Two things from that interview jumped out at me and bear mention. The first was when Belloni and Michaels were talking about the musical part of SNL50. I guess there was a lot of debate about ending with either Paul Simon with Sabrina Carpenter or with Paul McCartney. Both Simon and McCartney reached stardom at the same time about 1964 even though their tracks of folk versus rock were somewhat different. It is an appropriate conundrum as to which better musically represents my generation and specifically Lorne Michael’s generation. He went with Simon and Carpenter singing Homeward Bound (another appropriate choice) except with slightly changed lyrics to accommodate Carpenter’s generational sensibilities. In the line “Every day’s an endless stream…of cigarettes and magazines”, she swapped out cigarettes for airport lounges. That was culturally understandable and a reasonable modernization, but Belloni noted that they should also have taken out magazines as anachronistic. I found that a very poignant reminder of the times from a noted journalist.
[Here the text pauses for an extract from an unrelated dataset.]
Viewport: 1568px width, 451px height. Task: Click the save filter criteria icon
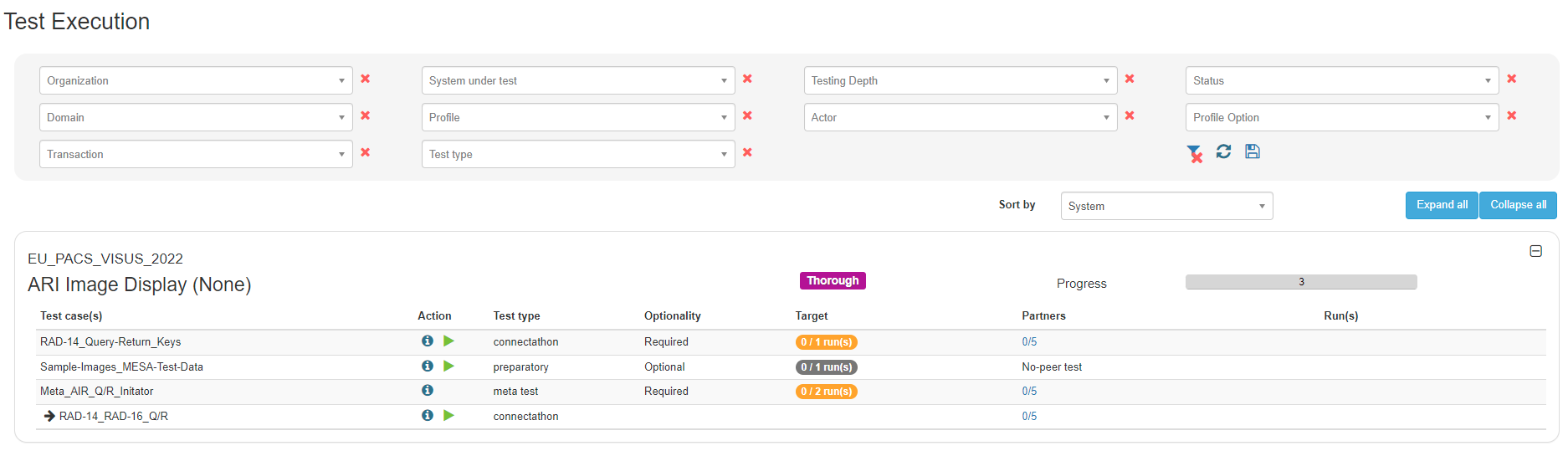click(x=1252, y=151)
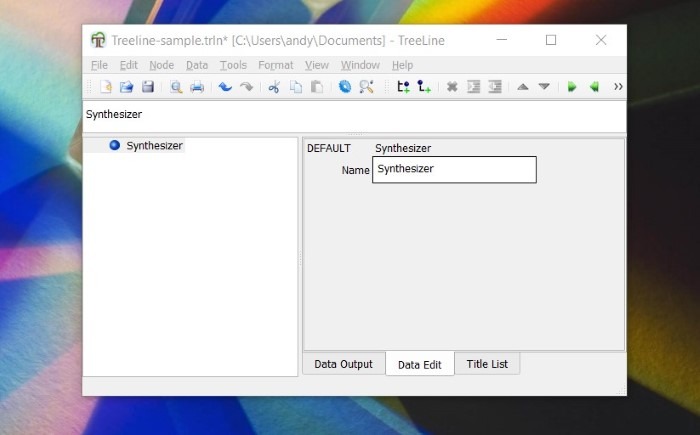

The other thing Lorne Michael’s commented about was the recent changes to late night TV and specifically CBS’s removal of Steven Colbert, presumably for his inflammatory political stances. He harkened back to Tommy Smothers and his show’s cancellation in 1969 by CBS due to his strident and outspoken stand on the Vietnam War. Michael’s comment was that Smothers never got over it, even refusing to appear on SNL in its early days. Perhaps it was just the sense of rejection, but Michaels felt that politics is ever-present and ebbs and flows in severity, but that the show goes on. Belloni did not contest this, but I would at least choose to wonder if under the extreme severity of the sanctions on American culture being imposed by Trump, whether this time the show will, indeed, go on.